Analysis of repeated measurements 2019
- Startdatum:
- 3 juni 2019
- Cursusduur:
- 5 dagen
- Werkzaam als:
- PhD, Student
Repeated measurements in clinical and epidemiological research
The course covers statistical methods to be used in the situation where one or more outcome variables are repeatedly measured in time on the same experimental unit. For instance, in a clinical trial, the outcome variable can be measured at baseline and at different times during the treatment period. For this type of data, traditional regression models cannot be used since outcomes of the same subject may be correlated, and this should be taken into account in the statistical model. Other examples of studies where there is a similar dependency in the outcome measurements are cluster randomised trials and meta-analysis. In the last one or two decades, much progress has been made in the development of new methods of analysis for dependent outcome data. In recent years several of these new methods have been implemented in commercially available computer packages. In the course, first an overview of classical approaches to repeated measurements will be given. Then modern methods are introduced. For approximately normally distributed response, focus will be on the General Linear Mixed Model.

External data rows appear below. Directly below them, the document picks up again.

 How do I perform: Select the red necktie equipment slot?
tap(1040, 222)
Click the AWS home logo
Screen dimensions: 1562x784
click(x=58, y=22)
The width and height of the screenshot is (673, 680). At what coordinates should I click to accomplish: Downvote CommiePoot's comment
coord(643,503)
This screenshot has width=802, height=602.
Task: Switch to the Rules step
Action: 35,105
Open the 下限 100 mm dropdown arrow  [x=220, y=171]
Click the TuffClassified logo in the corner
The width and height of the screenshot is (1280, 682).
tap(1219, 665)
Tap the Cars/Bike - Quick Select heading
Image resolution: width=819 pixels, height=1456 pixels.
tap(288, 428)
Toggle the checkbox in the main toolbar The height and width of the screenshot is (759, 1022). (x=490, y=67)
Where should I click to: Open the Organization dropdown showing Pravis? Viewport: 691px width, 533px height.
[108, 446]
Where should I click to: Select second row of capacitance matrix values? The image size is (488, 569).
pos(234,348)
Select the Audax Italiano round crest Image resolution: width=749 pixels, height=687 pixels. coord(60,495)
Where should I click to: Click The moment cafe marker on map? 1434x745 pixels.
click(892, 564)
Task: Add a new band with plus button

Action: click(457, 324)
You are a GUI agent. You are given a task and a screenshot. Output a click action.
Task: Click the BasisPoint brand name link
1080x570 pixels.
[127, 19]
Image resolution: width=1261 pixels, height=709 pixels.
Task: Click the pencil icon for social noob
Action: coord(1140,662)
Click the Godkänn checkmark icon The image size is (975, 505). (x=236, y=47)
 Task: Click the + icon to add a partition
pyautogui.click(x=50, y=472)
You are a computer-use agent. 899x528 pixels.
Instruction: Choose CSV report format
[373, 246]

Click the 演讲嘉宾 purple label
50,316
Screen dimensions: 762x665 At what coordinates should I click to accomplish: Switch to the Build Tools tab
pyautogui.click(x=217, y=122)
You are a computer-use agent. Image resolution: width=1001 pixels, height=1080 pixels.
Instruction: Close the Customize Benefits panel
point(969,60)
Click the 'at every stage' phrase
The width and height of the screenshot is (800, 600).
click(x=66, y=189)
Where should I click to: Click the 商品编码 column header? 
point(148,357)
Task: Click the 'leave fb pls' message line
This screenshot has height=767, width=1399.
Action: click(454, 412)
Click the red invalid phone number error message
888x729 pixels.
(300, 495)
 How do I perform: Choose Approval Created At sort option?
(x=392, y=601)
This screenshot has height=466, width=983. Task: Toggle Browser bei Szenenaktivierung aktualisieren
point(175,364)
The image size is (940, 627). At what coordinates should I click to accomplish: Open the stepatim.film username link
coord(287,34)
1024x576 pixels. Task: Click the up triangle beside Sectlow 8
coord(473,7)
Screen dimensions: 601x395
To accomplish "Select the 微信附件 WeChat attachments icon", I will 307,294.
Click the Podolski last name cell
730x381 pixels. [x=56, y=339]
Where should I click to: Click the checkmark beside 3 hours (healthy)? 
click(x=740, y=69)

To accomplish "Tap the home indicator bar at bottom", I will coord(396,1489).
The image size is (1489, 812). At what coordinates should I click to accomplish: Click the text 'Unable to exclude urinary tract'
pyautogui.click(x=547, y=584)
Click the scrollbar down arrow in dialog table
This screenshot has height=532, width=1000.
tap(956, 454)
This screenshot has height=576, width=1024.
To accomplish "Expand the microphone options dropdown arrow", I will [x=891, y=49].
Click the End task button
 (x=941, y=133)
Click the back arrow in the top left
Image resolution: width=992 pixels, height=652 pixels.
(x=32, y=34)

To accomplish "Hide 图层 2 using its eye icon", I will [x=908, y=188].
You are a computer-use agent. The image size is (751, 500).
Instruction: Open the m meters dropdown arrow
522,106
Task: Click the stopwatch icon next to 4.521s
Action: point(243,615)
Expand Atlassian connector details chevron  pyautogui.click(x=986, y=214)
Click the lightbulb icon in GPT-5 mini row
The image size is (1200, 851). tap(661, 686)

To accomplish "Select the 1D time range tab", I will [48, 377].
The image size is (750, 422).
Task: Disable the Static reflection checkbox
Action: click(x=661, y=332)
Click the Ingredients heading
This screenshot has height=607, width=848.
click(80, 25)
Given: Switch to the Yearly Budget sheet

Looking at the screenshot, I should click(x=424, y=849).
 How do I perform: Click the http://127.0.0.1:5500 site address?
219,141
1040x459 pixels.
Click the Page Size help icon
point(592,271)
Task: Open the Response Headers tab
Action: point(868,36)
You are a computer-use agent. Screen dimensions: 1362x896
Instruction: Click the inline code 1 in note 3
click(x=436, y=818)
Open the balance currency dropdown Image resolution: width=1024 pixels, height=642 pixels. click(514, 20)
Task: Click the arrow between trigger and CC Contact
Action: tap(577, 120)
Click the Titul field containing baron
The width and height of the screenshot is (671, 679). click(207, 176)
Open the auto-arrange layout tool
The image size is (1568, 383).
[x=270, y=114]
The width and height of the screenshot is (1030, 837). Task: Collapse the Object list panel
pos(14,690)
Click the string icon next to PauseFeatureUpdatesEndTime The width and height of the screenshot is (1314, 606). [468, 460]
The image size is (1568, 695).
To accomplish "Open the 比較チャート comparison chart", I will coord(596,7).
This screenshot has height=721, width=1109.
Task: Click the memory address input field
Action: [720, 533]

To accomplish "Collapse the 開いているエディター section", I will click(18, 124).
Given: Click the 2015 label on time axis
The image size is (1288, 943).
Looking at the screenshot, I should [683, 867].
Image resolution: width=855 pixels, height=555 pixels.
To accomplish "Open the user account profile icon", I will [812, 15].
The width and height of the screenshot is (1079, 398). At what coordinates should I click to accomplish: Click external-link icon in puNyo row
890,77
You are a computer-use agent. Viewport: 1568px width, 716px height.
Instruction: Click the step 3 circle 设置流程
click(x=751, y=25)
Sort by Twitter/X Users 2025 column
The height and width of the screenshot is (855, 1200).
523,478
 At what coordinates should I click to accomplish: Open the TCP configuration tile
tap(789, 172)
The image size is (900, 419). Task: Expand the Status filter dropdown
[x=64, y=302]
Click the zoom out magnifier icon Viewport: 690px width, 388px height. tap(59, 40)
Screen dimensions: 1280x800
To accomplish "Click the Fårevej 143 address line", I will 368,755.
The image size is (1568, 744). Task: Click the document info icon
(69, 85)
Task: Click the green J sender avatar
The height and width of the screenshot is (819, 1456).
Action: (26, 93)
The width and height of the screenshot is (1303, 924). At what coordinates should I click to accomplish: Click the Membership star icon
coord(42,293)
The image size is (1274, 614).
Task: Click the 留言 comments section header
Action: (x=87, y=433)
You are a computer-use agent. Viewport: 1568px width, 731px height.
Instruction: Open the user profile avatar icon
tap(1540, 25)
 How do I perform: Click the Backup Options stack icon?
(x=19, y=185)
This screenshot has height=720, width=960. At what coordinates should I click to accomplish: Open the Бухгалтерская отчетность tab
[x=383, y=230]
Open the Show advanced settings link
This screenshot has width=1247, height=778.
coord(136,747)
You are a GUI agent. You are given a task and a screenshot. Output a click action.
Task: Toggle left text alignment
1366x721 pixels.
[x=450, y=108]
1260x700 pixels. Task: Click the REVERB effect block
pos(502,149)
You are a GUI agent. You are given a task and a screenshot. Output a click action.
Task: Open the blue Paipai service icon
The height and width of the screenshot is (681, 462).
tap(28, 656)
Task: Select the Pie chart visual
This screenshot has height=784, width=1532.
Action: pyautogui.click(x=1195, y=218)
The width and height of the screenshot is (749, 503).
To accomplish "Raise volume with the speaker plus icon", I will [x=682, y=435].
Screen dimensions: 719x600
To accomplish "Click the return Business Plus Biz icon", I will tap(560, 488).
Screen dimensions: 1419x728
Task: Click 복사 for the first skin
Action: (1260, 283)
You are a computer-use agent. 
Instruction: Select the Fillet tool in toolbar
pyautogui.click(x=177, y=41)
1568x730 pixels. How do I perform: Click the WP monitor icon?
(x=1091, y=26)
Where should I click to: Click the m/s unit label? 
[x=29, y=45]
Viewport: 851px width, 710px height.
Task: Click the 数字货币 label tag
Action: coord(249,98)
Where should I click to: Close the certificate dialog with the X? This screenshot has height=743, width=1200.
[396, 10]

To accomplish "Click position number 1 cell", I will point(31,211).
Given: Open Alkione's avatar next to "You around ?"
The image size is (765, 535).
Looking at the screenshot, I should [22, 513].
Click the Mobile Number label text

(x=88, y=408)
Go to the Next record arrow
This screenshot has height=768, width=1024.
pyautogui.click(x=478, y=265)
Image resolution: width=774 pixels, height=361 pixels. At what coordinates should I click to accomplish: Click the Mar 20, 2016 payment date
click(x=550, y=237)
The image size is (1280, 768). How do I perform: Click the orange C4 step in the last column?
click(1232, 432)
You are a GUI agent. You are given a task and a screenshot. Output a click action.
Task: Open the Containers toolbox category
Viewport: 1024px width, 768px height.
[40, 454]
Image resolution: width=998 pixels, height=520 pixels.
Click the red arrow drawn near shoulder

For non-normal response, the generalized estimating equations (GEE) approach for marginal models is discussed. Also some attention will be paid to random effects model, for instance random effects logistic regression. Examples of clinical and epidemiological applications will be given. In the computer labs, exercises with SPSS are used to get experience with applying these new methods to real data.Prerequisites
Familiarity with standard regression models such as the multiple linear regression and logistic regression model. No pre-knowledge of repeated measurements analysis is required.